Evaluation: Dilemmas are value conflicts per definition. If they are presented well, they necessarily raise alertness to values/principles (LO2). Whether the dilemma increases empathic concern (LO1) will depend on the exact framing of the dilemma (e.g., on how the affected persons are characterized). Dilemmatic situations may be prone to bias: For instance, players could choose one option as the lesser evil, because they are more concerned with the immediate effects and neglect remote effects. Thus, this mechanism may promote biased deliberation, instead of reducing it (LO3). To mitigate this risk, the dilemma would need to be presented in a way, which fosters empathy for all involved parties and which sensitizes players to the potential biases or in combination with feedback. 9. Egoistic Temptations
Players are confronted with decisions, where they will suffer a strategic loss (e.g., loss of money, power, or peer appreciation), if they act morally. Players must therefore sacrifice some sort of in-game rewards or resources to do what seems morally right.
Example: Bioshock (2K Games, 2007)—Depending on whether they kill so-called Little Sisters or spare their lives, players of this first-person shooter game either gain a lot of magical powers or fewer magical powers. Thus, ethical actions make it more difficult to win the game (at least in the short term: in the end, ethical action pays off, after all).
Evaluation: This mechanism includes the possible violation of moral values and therefore fosters alertness to them (LO2). Egoistic temptations are closely linked to egoistic biases. Without any kinds of additional mechanisms, which make players aware of their biases or which frame egoistic decisions as selfish and immoral, there is a risk that this game mechanism can desensitize players to egoistic biases (LO3). In Bioshock, a character named Dr. Tenenbaum tries to persuade the main character to spare the Little Sister’s lives, appealing to players’ empathy. The characterization of the Little Sisters as little girls, who blindly trust the player as a Big Daddy, may contribute to the induction of empathy, which would at least nudge players toward finding it unethical to kill the Little Sisters (LO1). 10. Deception
Players are deceived into misjudging other actors in the game by serving them incomplete or biased information, thereby encouraging them to treat these actors unfairly. Especially by working with people’s potential stereotypes, for example, prejudice concerning age, gender, ethnicity, sexual orientation, and so on, players can be stimulated to discriminate against other players or NPCs in a positive or negative way. At some point of the game, players’ stereotypes and misjudgments are then disappointed. Players become aware that they have (potentially) wronged characters in the story and/or that they have been fooled by others, whom they should not have trusted.
Example: Deux Ex (Ion Storm 2000)—Playing the member of an antiterrorist unit, players can either kill terrorists on their missions or fulfill their missions peacefully (mostly by stealth). Throughout the course of the story, players become aware that they are actually fighting on the wrong side. They find out that their own organization has ruthlessly been spreading diseases for economic purposes and switch to work with the “terrorists,” whom they now recognize are freedom fighters.

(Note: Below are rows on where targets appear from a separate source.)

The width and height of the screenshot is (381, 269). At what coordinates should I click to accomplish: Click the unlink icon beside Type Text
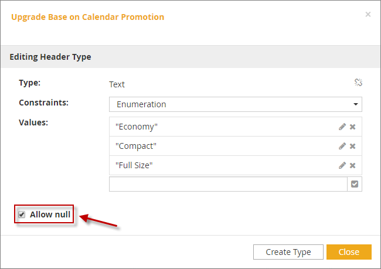pos(358,83)
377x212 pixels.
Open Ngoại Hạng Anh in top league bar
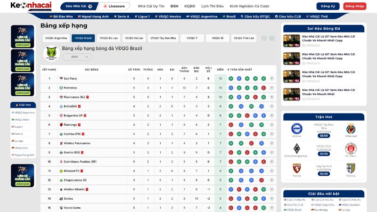point(97,16)
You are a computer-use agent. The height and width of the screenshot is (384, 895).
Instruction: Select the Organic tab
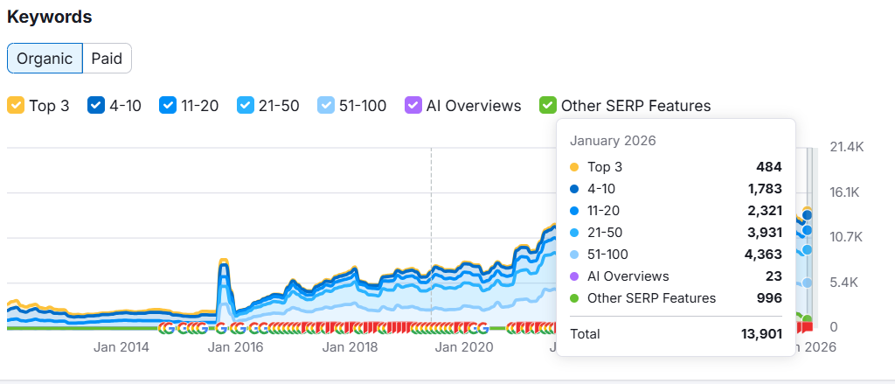click(x=45, y=59)
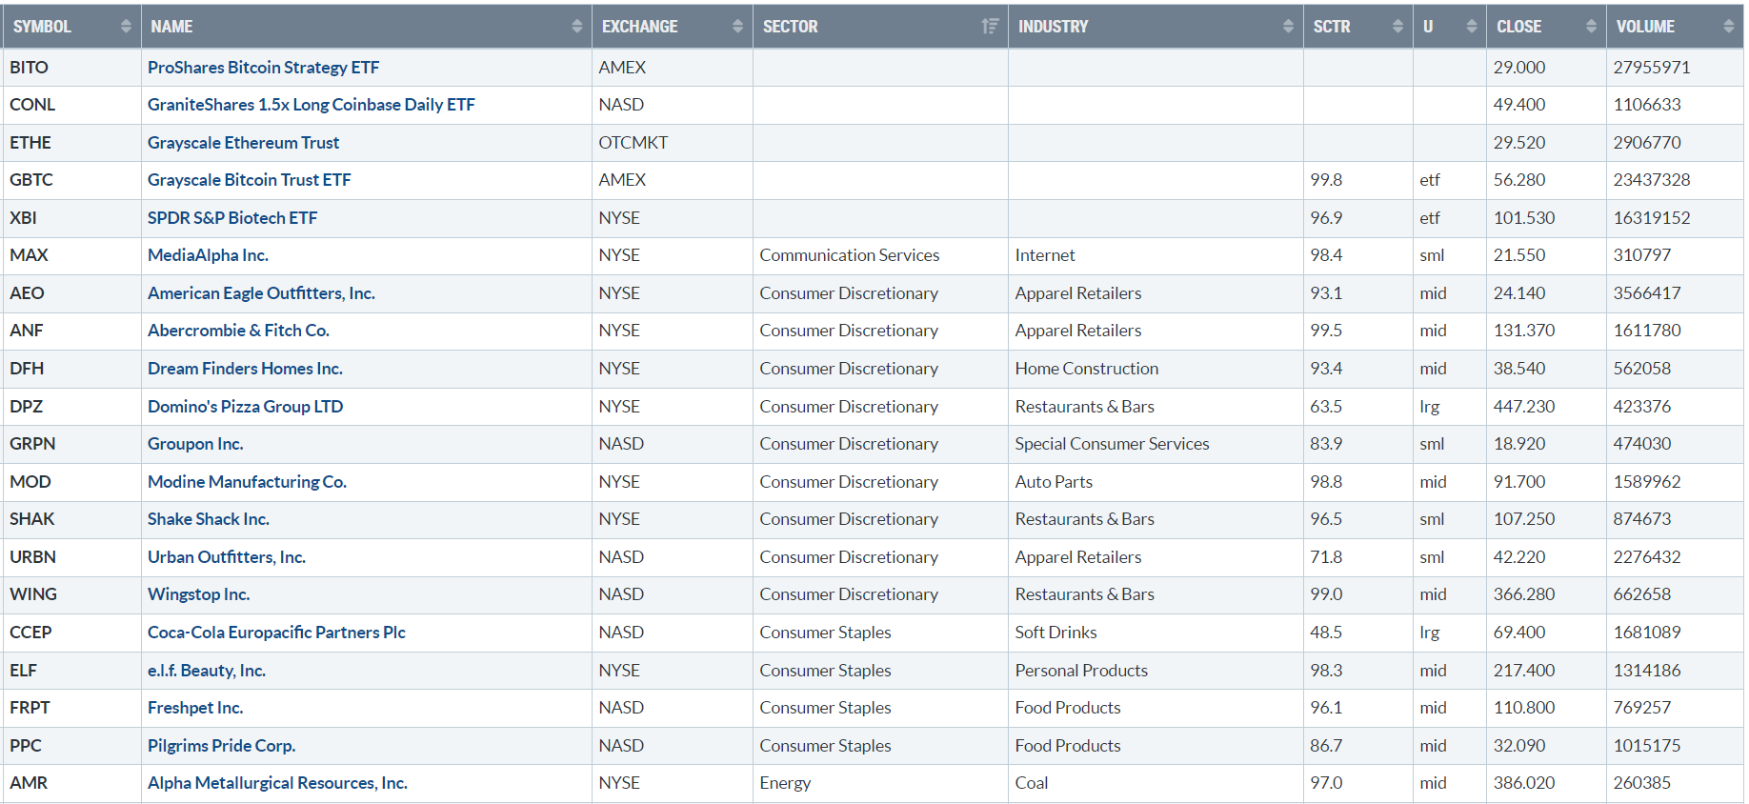Click the Wingstop Inc. close price 366.280

coord(1523,594)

Evaluation: A key characteristic of this mechanism is that players realize during the game that their biased view has led to a disadvantageous outcome. If players of Deus Ex have been merciless in killing terrorists throughout the first part of the game, they may sense a feeling of guilt after getting to know the freedom fighters better. This mechanism may be powerful in sensitizing people to the fact that they themselves can be misled and be biased in their perceptions (LO3). This way, the game mechanism could help to foster a more universal sense of empathy with all humans, independent of their side in a conflict (LO1), and lead players to apply moral principles, for example, fairness and prudence, to the evaluation of conflict situations in the future (LO2). 11. Action Under Pressure
Players perform tasks with ethical relevance under time or peer pressure. Pressure can be real (countdown, fast-paced [re]actions of NPCs) or symbolic (e.g., fast-paced music, reminders, criticism). This leaves less time for contemplation and may lead players to make decisions without being able to think through all potential consequences. Later in the game, players may regret their decisions, for example, because they didn’t take more time to reflect, lacked important information, or didn’t protest/make up their own mind.
Example: SWAT 4 (Irrational Games, 2005)—In the role of a senior S.W.A.T. commander, players enter dangerous crime scenes, take down armed criminals, and save innocent bystanders or hostages. Without well-planned security measures, players quickly lose control, for example, in shootouts, thereby losing hostages or colleagues.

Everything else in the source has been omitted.